Summary

The proxyFactory contract does not ensure a minimal time enforcement for the contest setup duration. An organizer, might prematurely end a contest.

Vulnerability Details

The closeTime parameter in the proxyFactory contract is critical in determining when a contest closes. A typical contest might last for a few days or even weeks to allow ample time for participants and sponsors. However, the current implementation allows the owner to define a closeTime that's either immediately or in the near future. This flexibility can be a source of problems. If a contest closes prematurely, the participants might not get a fair chance to submit their entries or participate fully. The owner might have to set up another contest and explain to the sponsors/participants that the contract have changed, which might lead to a loss of trust an credibility.

Proof of Concept (POC)

1. Organizer initializes a new Contest using proxyFactory, setting a near-immediate closeTime.

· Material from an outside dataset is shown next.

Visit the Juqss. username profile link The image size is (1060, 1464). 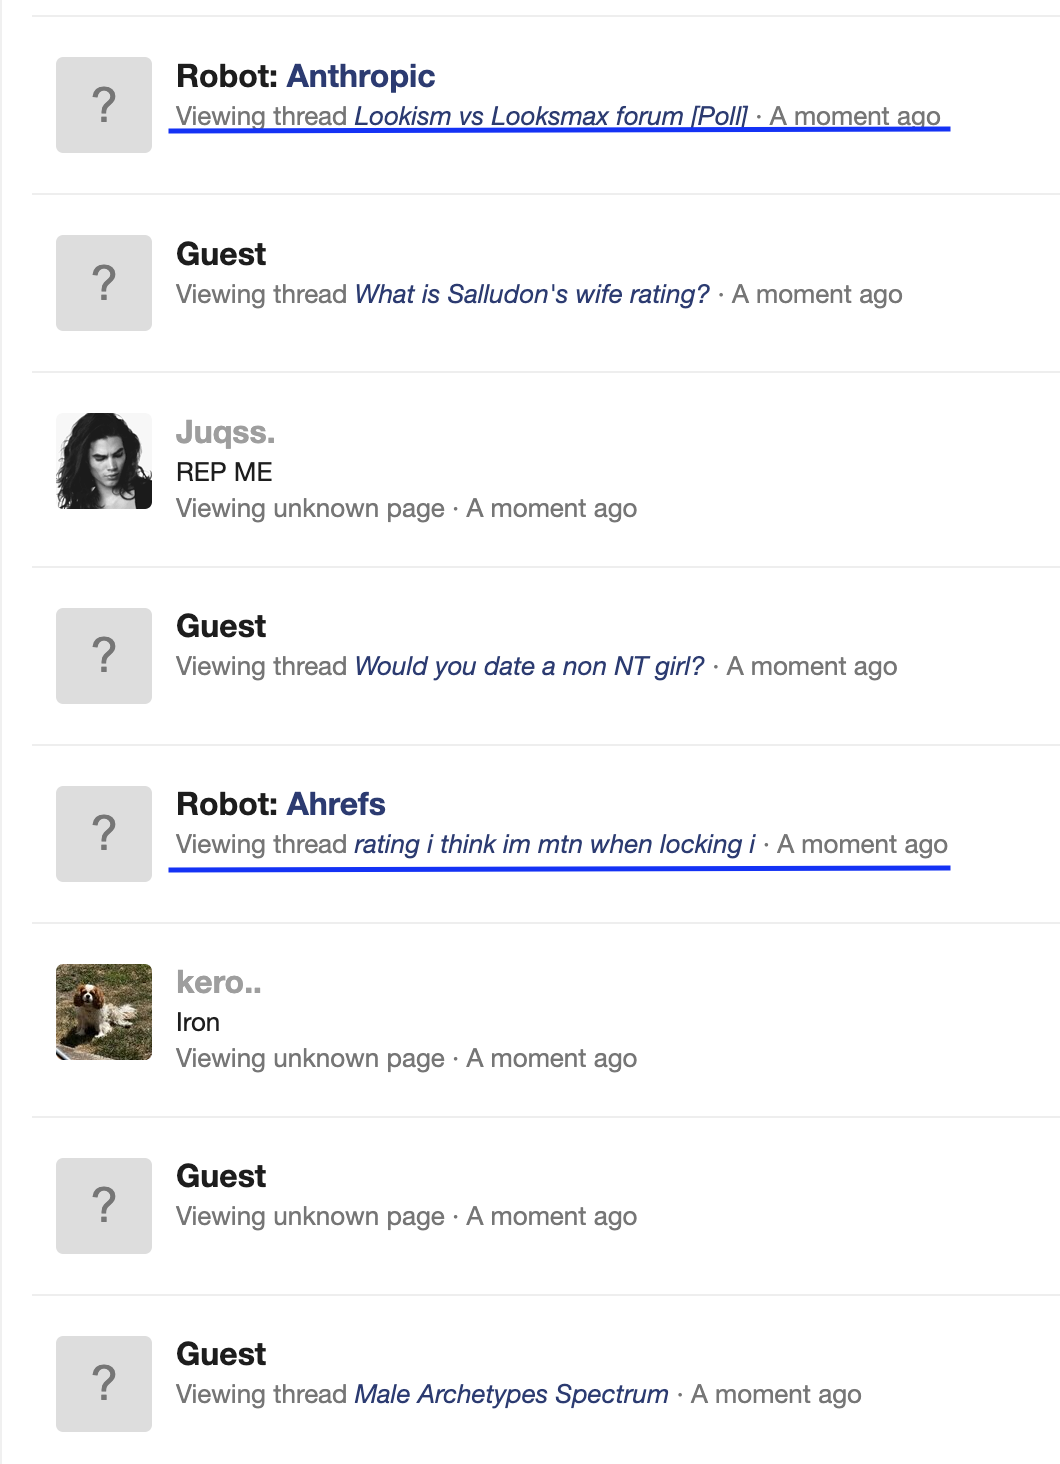point(226,432)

2. Moments later, the organizer executes the deployProxyAndDistributeByOwner function.

3. The contest concludes almost immediately, barring any late participants from joining or finalizing their entries.

Impact

• Participants could spend resources preparing for a contest only to find it closed prematurely.

• Sponsors, might transfer their funds after the contest has closed.

• Continuous misuse can erode trust in the platform, discouraging potential participants from joining future contests.

Tools Used

Manual review

Recommendations

1. Enforce a minimum closeTime, such as 3 days after contest creation, to ensure everyone gets a fair chance to participate and for the sponsors to fund the contest.

2. Notify all participants when a contest's closeTime is set or modified.